Earlier this week, however, the state Public Utilities Commission expressed concerns that the plan “needs further work and analysis.” It said the damaged well could be vulnerable to an explosion or a blowout which would allow even greater release of environmentally damaging gases.

A three-page letter from the PUC to the company included a warning that damage to the well system, which was subjected to two months of aggressive high-pressure pumping to try to plug the leak that began Oct. 23, might now permit air to mix with methane in a way that “could be catastrophic.”

The PUC will not allow gas incineration to begin until the company has resolved concerns about the design of the burn project, an agency official said Saturday.

If the capture and burn plan is eventually deemed safe, air quality officials said they expect to take 20 million cubic feet of natural gas out of the air per day — or roughly half of the leak.


Delay of the burn plan was announced Saturday during a public meeting at Granada Hills Charter High School, where hundreds of San Fernando Valley residents gathered to vent their frustration at company officials and AQMD regulators.

Ed Camarena, the AQMD’s hearing board chairman, said he regretted the panel could not reach a decision on the burn plan. The hearing will resume Wednesday at 9 a.m. at the agency’s office in Diamond Bar.

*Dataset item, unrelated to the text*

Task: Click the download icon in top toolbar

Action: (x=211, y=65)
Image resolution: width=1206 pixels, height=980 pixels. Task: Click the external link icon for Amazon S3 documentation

With the burn plan on hold, AQMD officials turned their attention to longer term measures such as taking the stricken gas well permanently out of service, developing a new plan to notify people when an “air quality event” takes place and conducting a study to assess the health consequences of the leak.

The damaged well, known as SS25, is one of 115 on the massive reservoir. Gas company officials acknowledged there have been leaks at surrounding wells, but said they have been minor and corrected quickly.

SoCal Gas lawyer Robert Wyman told the hearing board that he would oppose any effort to close other wells, saying there’s no proof they are a “nuisance.” He noted that the reservoir is the largest of the company’s four area storage facilities and said the company cannot deliver economical and reliable gas to customers without it.

“This abatement order offers quite a bit that protects the public,” Wyman said.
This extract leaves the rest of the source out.